(Records excerpted from a collection)
-=-=-=-=-

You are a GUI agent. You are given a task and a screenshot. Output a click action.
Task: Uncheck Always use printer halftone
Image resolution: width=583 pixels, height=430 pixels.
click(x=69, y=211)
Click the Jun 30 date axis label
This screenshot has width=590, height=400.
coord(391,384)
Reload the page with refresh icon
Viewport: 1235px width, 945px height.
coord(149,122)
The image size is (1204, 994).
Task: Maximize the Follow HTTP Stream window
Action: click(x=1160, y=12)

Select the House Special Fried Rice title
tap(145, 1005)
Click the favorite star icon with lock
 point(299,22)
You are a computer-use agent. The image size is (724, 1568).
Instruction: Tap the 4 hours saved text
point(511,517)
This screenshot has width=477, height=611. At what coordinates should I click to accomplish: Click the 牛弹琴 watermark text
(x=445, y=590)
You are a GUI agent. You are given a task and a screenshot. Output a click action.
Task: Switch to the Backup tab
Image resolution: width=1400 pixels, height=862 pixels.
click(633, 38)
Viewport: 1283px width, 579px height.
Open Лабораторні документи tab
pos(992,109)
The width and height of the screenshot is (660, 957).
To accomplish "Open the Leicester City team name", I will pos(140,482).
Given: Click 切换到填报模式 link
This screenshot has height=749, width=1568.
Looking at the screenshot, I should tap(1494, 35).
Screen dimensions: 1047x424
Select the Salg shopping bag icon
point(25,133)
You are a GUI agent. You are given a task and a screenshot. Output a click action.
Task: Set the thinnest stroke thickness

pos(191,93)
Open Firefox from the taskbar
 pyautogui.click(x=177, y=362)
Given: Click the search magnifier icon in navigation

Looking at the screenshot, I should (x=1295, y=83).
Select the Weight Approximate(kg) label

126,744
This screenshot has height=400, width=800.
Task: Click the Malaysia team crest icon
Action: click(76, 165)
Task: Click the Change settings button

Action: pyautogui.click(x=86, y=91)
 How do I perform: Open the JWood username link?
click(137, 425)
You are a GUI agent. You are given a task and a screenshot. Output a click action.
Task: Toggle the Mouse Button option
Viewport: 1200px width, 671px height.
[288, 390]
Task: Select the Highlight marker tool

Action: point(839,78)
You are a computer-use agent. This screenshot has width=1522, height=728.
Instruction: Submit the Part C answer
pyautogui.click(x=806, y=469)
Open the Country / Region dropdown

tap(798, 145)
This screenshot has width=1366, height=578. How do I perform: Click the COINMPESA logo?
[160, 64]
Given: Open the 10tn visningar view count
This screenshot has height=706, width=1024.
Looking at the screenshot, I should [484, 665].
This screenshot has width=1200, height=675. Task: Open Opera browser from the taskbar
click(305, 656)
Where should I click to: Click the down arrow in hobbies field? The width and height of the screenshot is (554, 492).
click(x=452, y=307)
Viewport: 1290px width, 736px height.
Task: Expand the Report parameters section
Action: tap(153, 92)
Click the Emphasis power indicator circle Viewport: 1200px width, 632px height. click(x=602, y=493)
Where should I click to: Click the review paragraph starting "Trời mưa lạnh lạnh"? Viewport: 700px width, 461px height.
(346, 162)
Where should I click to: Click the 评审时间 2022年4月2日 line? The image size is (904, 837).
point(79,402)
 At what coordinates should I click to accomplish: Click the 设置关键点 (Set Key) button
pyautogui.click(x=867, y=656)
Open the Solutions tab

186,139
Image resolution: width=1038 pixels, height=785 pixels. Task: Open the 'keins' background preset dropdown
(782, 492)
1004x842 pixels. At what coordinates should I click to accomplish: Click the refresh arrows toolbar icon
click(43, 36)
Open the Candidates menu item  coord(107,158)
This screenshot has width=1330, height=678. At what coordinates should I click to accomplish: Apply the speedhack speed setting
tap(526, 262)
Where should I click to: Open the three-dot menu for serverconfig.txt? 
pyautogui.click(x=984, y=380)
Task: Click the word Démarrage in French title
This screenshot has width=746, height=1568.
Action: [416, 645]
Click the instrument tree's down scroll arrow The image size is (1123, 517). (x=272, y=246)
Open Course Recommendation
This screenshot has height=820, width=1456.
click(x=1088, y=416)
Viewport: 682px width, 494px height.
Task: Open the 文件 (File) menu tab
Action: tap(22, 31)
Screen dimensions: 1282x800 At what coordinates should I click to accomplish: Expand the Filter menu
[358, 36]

-=-=-=-=-

▶ Your instructions:
If a line of the records above holds the word "computer", show it.

▶ Task result:
You are a computer-use agent. The image size is (724, 1568).
You are a computer-use agent. This screenshot has width=1522, height=728.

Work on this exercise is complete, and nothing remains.